As the economic crisis escalates and the debt-based central banking system shows it can no longer re-inflate the bubble by creating assets out of thin air, an economic and political rationale for war is easy to come by; for if the Keynesian doctrine that government spending is the only way to lift us out of an economic depression is true, then surely military expenditures are the quickest way to inject “life” into a failing system. This doesn’t work, economically, since the crisis is only maksed by the wartime atmosphere of emergency and “temporary” privation. Politically, however, it is a lifesaver for our ruling elite, which is at pains to deflect blame away from itself and on to some “foreign” target.

It’s the oldest trick in the book, and it’s being played out right before our eyes, as the U.S. prepares to send even more troops to the Afghan front and is threatening Iran with draconian economic sanctions, a step or two away from outright war.

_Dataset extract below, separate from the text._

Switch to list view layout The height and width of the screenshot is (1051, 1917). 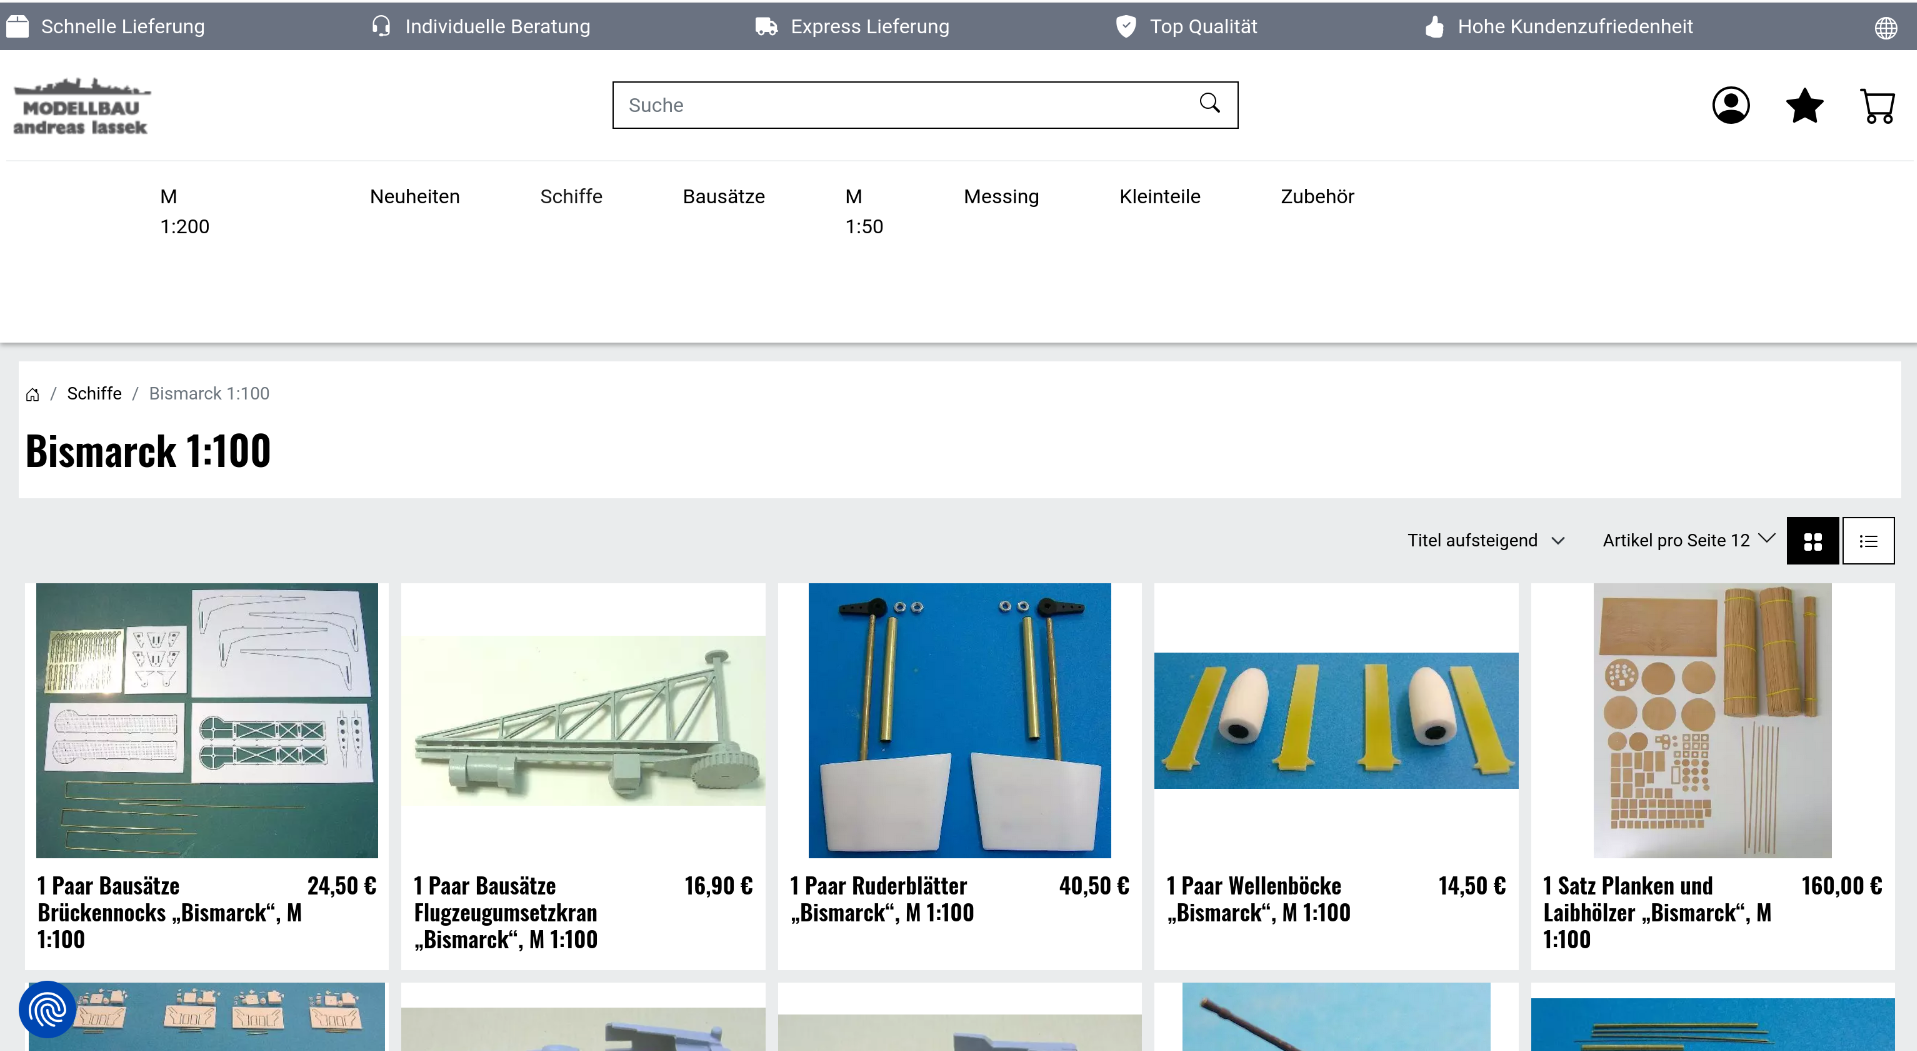point(1868,541)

A looming economic depression and the horrific prospect of another major war – the worst-case scenario seems to be unfolding, like a recurring nightmare …

Forecaster Celente has identified several bubbles, the latest being the “bailout bubble,” slated to pop at any time, yet there may be another bubble to follow what Celente calls “the mother of all bubbles,” one that will implode with a resounding crash heard ’round the world – the bubble of empire.

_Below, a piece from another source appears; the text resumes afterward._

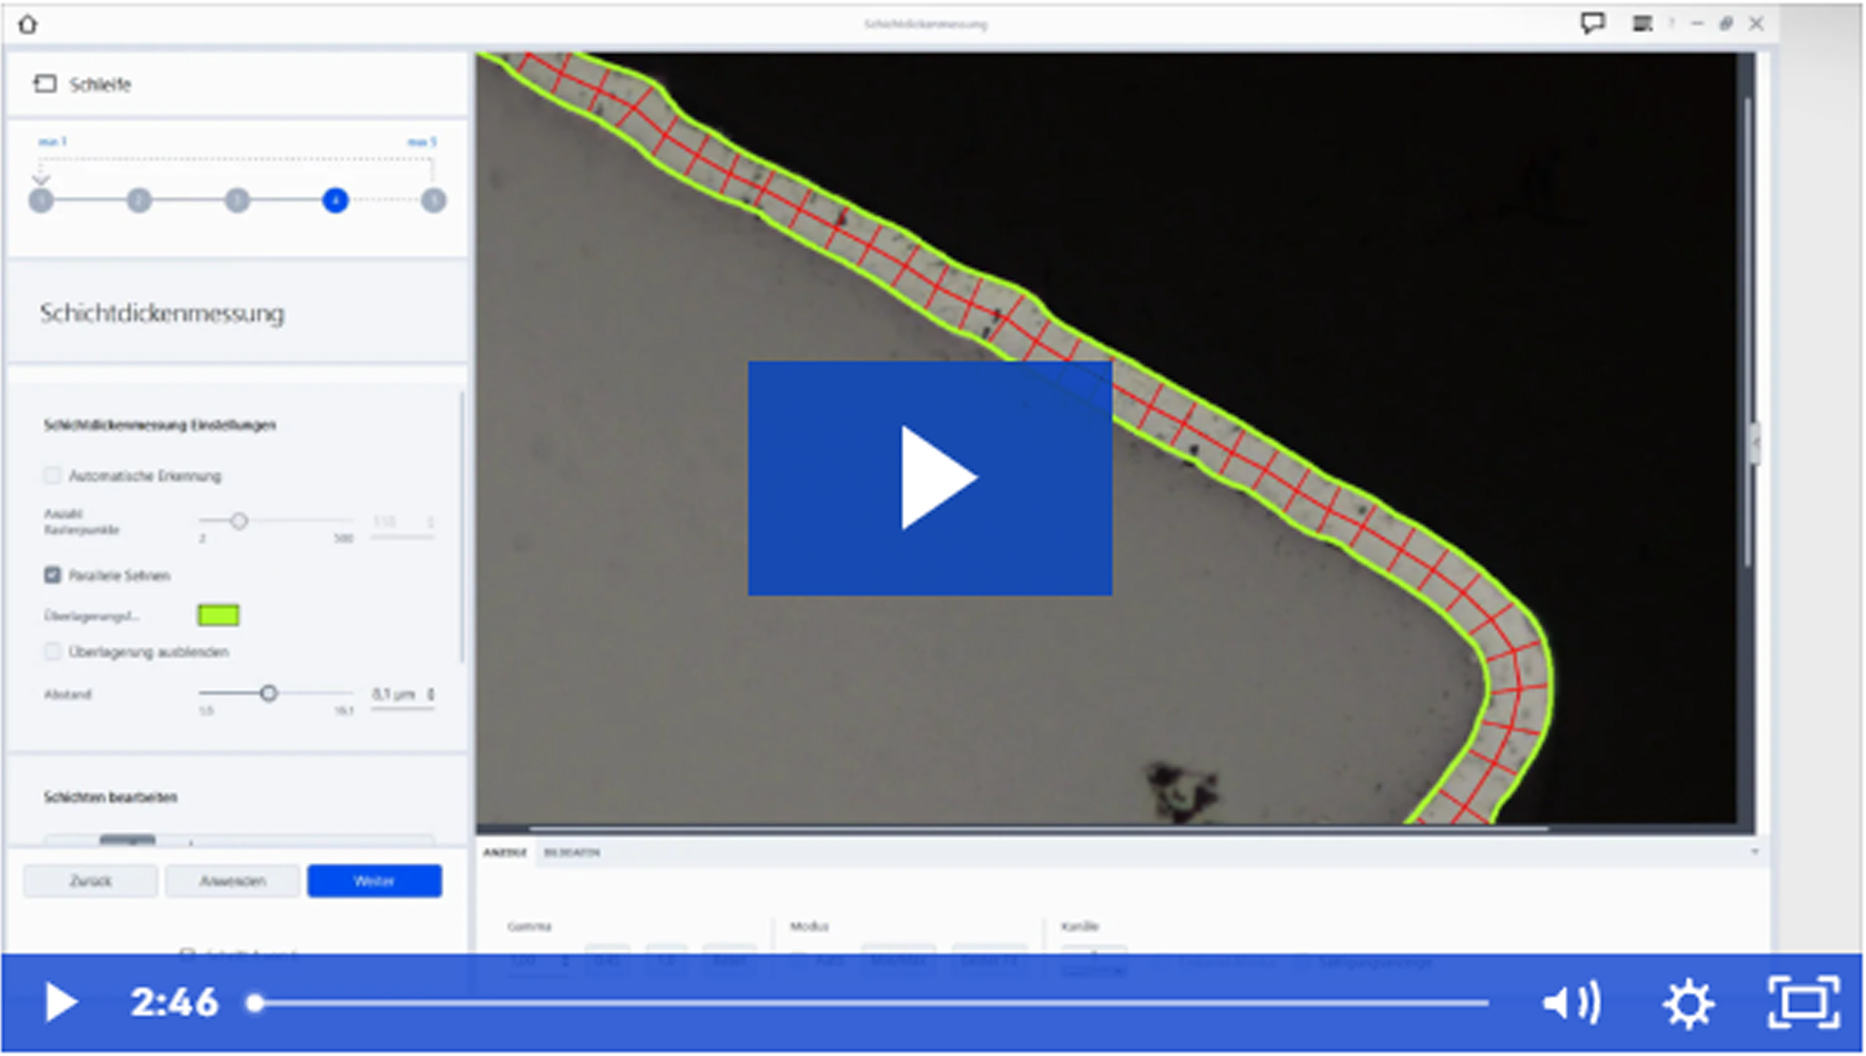The image size is (1866, 1056).
Task: Click Abstand value stepper arrows
Action: coord(431,694)
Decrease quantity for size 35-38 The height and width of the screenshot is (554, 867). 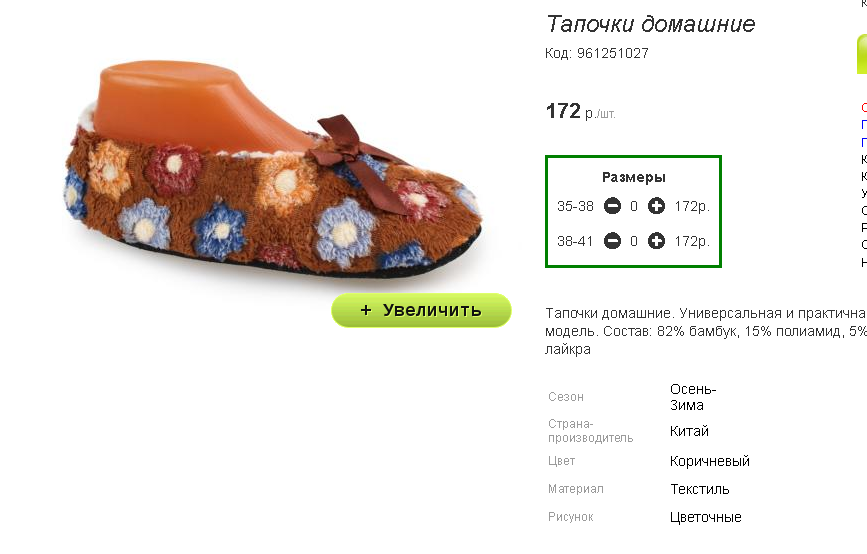coord(612,206)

Our current foreign policy of global hegemonism and unbridled aggression is simply not sustainable, not when we are on the verge of becoming what we used to call a Third World country, one that is bankrupt and faces the prospect of a radical lowering of living standards. Unless, of course, the “crisis” atmosphere can be sustained almost indefinitely.

George W. Bush had 9/11 to fall back on, but that song is getting older every time they play it. Our new president needs to come up with an equivalent, one that will divert our attention away from Goldman Sachs and toward some overseas enemy who is somehow to be held responsible for our present predicament.

It is said that FDR’s New Deal didn’t get us out of the Great Depression, but World War II did. The truth is that, in wartime, when people are expected to sacrifice for the duration of the “emergency,” economic problems are anesthetized out of existence by liberal doses of nationalist chest-beating and moral righteousness. Shortages and plunging living standards were masked by a wartime rationing system and greatly lowered expectations. And just as World War II inured us to the economic ravages wrought by our thieving elites, so World War III will provide plenty of cover for a virtual takeover of all industry by the government and the demonization of all political opposition as “terrorist”.

An impossible science-fictional scenario? Or a reasonable projection of present trends? Celente, whose record of predictions is impressive, to say the least, sees war with Iran as the equivalent of World War III, with economic, social, and political consequences that will send what is left of our empire into a tailspin. This is the popping of the “hyperpower” bubble, the conceit that we – the last superpower left standing – will somehow defy history and common sense and avoid the fate of all empires: decline and fall.

I certainly hope Faber and Calente are wrong. But they are both very smart guys who have been right on many of their forecasts for decades. Even when their predictions have been viewed as extremely controversial at the time, many of them have turned out to be right.”